**What to work on**
Print, exactly and completely, every entry in the data.

Stored data
Segment Open

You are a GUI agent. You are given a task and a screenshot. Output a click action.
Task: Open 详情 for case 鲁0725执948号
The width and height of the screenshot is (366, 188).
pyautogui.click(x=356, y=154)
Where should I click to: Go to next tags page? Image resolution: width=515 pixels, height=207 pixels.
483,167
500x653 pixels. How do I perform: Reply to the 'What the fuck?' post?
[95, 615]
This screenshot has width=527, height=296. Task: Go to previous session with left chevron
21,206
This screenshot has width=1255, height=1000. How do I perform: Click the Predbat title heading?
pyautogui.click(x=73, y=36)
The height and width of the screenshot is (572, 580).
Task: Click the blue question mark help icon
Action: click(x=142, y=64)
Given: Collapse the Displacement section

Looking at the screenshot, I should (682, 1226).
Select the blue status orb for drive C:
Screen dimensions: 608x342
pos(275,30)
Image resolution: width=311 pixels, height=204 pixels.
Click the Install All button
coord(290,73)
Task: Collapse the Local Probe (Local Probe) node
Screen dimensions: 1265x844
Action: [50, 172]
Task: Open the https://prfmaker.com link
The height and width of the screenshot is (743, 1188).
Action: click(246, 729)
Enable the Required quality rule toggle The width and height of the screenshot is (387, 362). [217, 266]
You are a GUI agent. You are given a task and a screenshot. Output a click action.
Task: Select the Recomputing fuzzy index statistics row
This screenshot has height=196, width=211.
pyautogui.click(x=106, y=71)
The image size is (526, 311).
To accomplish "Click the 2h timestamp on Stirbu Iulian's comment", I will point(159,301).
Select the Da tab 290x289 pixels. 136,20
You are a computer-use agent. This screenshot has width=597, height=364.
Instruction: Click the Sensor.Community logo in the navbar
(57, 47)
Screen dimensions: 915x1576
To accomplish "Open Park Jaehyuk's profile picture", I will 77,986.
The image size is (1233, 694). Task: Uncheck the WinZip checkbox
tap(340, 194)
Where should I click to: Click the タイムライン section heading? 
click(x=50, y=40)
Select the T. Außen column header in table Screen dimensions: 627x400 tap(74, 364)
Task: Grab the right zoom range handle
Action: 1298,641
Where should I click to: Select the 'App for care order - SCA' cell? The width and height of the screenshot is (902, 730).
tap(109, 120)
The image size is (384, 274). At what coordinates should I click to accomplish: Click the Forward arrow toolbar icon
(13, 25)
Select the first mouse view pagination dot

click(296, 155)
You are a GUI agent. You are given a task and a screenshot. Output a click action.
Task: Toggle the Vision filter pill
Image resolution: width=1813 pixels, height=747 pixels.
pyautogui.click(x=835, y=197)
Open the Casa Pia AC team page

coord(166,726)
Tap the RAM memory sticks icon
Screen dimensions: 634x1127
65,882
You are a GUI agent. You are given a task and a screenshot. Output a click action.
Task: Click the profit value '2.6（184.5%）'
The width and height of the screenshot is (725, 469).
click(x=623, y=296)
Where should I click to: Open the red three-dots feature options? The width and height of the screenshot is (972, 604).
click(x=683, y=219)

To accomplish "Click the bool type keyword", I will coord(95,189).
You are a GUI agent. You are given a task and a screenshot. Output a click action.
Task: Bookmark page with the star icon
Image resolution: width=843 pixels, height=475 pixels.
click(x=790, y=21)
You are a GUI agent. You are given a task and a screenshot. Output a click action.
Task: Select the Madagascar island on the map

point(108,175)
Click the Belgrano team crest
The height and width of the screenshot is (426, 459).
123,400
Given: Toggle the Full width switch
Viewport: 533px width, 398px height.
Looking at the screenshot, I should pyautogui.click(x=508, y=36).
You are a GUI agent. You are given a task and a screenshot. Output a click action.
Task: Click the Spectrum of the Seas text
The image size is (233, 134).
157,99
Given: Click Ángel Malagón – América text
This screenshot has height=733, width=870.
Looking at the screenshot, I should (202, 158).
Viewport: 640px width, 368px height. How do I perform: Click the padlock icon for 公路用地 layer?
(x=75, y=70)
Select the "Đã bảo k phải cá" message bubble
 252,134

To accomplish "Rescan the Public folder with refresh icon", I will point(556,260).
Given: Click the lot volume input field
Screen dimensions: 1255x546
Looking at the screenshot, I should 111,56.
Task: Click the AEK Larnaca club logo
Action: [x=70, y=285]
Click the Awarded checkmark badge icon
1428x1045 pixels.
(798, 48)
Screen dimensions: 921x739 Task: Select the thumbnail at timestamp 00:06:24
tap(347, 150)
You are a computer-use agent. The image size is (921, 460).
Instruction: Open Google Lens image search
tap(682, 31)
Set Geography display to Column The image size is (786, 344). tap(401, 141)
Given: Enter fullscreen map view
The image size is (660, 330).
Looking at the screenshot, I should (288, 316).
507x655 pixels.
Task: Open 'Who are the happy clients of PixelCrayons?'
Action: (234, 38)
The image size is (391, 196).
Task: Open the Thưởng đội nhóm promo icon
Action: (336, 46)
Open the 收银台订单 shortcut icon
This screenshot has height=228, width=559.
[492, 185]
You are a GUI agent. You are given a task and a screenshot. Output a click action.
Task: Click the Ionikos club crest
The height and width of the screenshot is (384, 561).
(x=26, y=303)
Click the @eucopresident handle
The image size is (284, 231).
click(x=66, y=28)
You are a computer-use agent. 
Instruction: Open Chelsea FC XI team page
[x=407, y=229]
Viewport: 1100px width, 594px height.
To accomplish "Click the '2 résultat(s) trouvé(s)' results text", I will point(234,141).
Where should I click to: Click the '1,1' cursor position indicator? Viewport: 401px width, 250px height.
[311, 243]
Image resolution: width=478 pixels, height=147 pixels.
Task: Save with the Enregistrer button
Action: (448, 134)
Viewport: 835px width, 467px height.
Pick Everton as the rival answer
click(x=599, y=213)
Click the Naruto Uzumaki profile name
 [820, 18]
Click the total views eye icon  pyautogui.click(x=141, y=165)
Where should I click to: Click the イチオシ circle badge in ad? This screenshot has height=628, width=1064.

Segment Closed

**Problem solution**
You are a GUI agent. You are given a task and a screenshot. Output a click action.
Task: Open 详情 for case 鲁0725执948号
The width and height of the screenshot is (366, 188).
pyautogui.click(x=356, y=154)
Where should I click to: Go to next tags page? Image resolution: width=515 pixels, height=207 pixels.
483,167
500x653 pixels. How do I perform: Reply to the 'What the fuck?' post?
[95, 615]
This screenshot has width=527, height=296. Task: Go to previous session with left chevron
21,206
This screenshot has width=1255, height=1000. How do I perform: Click the Predbat title heading?
pyautogui.click(x=73, y=36)
The height and width of the screenshot is (572, 580).
Task: Click the blue question mark help icon
Action: click(x=142, y=64)
Given: Collapse the Displacement section

Looking at the screenshot, I should (682, 1226).
Select the blue status orb for drive C:
Screen dimensions: 608x342
pos(275,30)
Image resolution: width=311 pixels, height=204 pixels.
Click the Install All button
coord(290,73)
Task: Collapse the Local Probe (Local Probe) node
Screen dimensions: 1265x844
Action: [50, 172]
Task: Open the https://prfmaker.com link
The height and width of the screenshot is (743, 1188).
Action: click(246, 729)
Enable the Required quality rule toggle The width and height of the screenshot is (387, 362). [217, 266]
You are a GUI agent. You are given a task and a screenshot. Output a click action.
Task: Select the Recomputing fuzzy index statistics row
This screenshot has height=196, width=211.
pyautogui.click(x=106, y=71)
The image size is (526, 311).
To accomplish "Click the 2h timestamp on Stirbu Iulian's comment", I will point(159,301).
Select the Da tab 290x289 pixels. 136,20
You are a computer-use agent. This screenshot has width=597, height=364.
Instruction: Click the Sensor.Community logo in the navbar
(57, 47)
Screen dimensions: 915x1576
To accomplish "Open Park Jaehyuk's profile picture", I will 77,986.
The image size is (1233, 694). Task: Uncheck the WinZip checkbox
tap(340, 194)
Where should I click to: Click the タイムライン section heading? 
click(x=50, y=40)
Select the T. Außen column header in table Screen dimensions: 627x400 tap(74, 364)
Task: Grab the right zoom range handle
Action: 1298,641
Where should I click to: Select the 'App for care order - SCA' cell? The width and height of the screenshot is (902, 730).
tap(109, 120)
The image size is (384, 274). At what coordinates should I click to accomplish: Click the Forward arrow toolbar icon
(13, 25)
Select the first mouse view pagination dot

click(296, 155)
You are a GUI agent. You are given a task and a screenshot. Output a click action.
Task: Toggle the Vision filter pill
Image resolution: width=1813 pixels, height=747 pixels.
pyautogui.click(x=835, y=197)
Open the Casa Pia AC team page

coord(166,726)
Tap the RAM memory sticks icon
Screen dimensions: 634x1127
65,882
You are a GUI agent. You are given a task and a screenshot. Output a click action.
Task: Click the profit value '2.6（184.5%）'
The width and height of the screenshot is (725, 469).
click(x=623, y=296)
Where should I click to: Open the red three-dots feature options? The width and height of the screenshot is (972, 604).
click(x=683, y=219)

To accomplish "Click the bool type keyword", I will coord(95,189).
You are a GUI agent. You are given a task and a screenshot. Output a click action.
Task: Bookmark page with the star icon
Image resolution: width=843 pixels, height=475 pixels.
click(x=790, y=21)
You are a GUI agent. You are given a task and a screenshot. Output a click action.
Task: Select the Madagascar island on the map

point(108,175)
Click the Belgrano team crest
The height and width of the screenshot is (426, 459).
123,400
Given: Toggle the Full width switch
Viewport: 533px width, 398px height.
Looking at the screenshot, I should pyautogui.click(x=508, y=36).
You are a GUI agent. You are given a task and a screenshot. Output a click action.
Task: Click the Spectrum of the Seas text
The image size is (233, 134).
157,99
Given: Click Ángel Malagón – América text
This screenshot has height=733, width=870.
Looking at the screenshot, I should (202, 158).
Viewport: 640px width, 368px height. How do I perform: Click the padlock icon for 公路用地 layer?
(x=75, y=70)
Select the "Đã bảo k phải cá" message bubble
 252,134

To accomplish "Rescan the Public folder with refresh icon", I will point(556,260).
Given: Click the lot volume input field
Screen dimensions: 1255x546
Looking at the screenshot, I should 111,56.
Task: Click the AEK Larnaca club logo
Action: [x=70, y=285]
Click the Awarded checkmark badge icon
1428x1045 pixels.
(798, 48)
Screen dimensions: 921x739 Task: Select the thumbnail at timestamp 00:06:24
tap(347, 150)
You are a computer-use agent. The image size is (921, 460).
Instruction: Open Google Lens image search
tap(682, 31)
Set Geography display to Column The image size is (786, 344). tap(401, 141)
Given: Enter fullscreen map view
The image size is (660, 330).
Looking at the screenshot, I should (288, 316).
507x655 pixels.
Task: Open 'Who are the happy clients of PixelCrayons?'
Action: (234, 38)
The image size is (391, 196).
Task: Open the Thưởng đội nhóm promo icon
Action: (336, 46)
Open the 收银台订单 shortcut icon
This screenshot has height=228, width=559.
[492, 185]
You are a GUI agent. You are given a task and a screenshot. Output a click action.
Task: Click the Ionikos club crest
The height and width of the screenshot is (384, 561).
(x=26, y=303)
Click the @eucopresident handle
The image size is (284, 231).
click(x=66, y=28)
You are a computer-use agent. 
Instruction: Open Chelsea FC XI team page
[x=407, y=229]
Viewport: 1100px width, 594px height.
To accomplish "Click the '2 résultat(s) trouvé(s)' results text", I will point(234,141).
Where should I click to: Click the '1,1' cursor position indicator? Viewport: 401px width, 250px height.
[311, 243]
Image resolution: width=478 pixels, height=147 pixels.
Task: Save with the Enregistrer button
Action: (448, 134)
Viewport: 835px width, 467px height.
Pick Everton as the rival answer
click(x=599, y=213)
Click the Naruto Uzumaki profile name
 [820, 18]
Click the total views eye icon  pyautogui.click(x=141, y=165)
Where should I click to: Click the イチオシ circle badge in ad? This screenshot has height=628, width=1064.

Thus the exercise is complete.